-- Activity --
Give again, word for word, every line in the entries below from the line with "Viewport: 2422px width, 1512px height." up to and including the line with "Task: Click the Opdracht 04: Car library item", and no other line.

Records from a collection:
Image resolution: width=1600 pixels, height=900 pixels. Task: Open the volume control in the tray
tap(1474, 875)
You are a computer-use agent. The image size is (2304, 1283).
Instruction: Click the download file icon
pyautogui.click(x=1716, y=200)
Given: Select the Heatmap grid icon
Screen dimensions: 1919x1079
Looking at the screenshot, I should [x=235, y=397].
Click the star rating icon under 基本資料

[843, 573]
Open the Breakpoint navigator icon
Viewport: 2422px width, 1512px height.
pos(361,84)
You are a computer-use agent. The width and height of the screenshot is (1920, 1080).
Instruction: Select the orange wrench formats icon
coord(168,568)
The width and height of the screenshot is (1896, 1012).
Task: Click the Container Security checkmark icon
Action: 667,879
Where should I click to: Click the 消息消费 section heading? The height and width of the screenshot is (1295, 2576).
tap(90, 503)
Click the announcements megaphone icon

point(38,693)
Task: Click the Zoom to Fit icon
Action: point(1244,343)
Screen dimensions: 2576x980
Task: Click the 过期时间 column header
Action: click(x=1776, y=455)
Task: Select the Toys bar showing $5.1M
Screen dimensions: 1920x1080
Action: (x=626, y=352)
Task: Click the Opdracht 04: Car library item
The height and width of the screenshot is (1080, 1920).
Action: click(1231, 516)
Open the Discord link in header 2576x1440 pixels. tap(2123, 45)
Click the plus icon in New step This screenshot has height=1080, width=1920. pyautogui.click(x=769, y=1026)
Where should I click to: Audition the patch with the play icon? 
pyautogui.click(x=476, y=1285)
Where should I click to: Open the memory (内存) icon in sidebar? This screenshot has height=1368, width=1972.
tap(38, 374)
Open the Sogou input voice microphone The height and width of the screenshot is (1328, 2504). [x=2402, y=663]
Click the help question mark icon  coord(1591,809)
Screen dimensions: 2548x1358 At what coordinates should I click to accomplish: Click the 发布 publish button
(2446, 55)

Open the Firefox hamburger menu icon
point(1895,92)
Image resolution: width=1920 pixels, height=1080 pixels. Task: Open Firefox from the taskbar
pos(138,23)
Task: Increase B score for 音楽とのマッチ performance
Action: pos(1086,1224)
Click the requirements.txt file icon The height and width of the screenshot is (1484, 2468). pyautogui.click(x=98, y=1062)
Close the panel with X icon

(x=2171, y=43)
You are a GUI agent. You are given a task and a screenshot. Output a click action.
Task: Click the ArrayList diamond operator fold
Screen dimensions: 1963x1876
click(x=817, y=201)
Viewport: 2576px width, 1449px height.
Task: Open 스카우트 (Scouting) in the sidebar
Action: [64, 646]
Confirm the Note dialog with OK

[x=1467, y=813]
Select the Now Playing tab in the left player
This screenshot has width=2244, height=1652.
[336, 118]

-- Task output --
Viewport: 2422px width, 1512px height.
pos(361,84)
You are a computer-use agent. The width and height of the screenshot is (1920, 1080).
Instruction: Select the orange wrench formats icon
coord(168,568)
The width and height of the screenshot is (1896, 1012).
Task: Click the Container Security checkmark icon
Action: 667,879
Where should I click to: Click the 消息消费 section heading? The height and width of the screenshot is (1295, 2576).
tap(90, 503)
Click the announcements megaphone icon

point(38,693)
Task: Click the Zoom to Fit icon
Action: point(1244,343)
Screen dimensions: 2576x980
Task: Click the 过期时间 column header
Action: click(x=1776, y=455)
Task: Select the Toys bar showing $5.1M
Screen dimensions: 1920x1080
Action: (x=626, y=352)
Task: Click the Opdracht 04: Car library item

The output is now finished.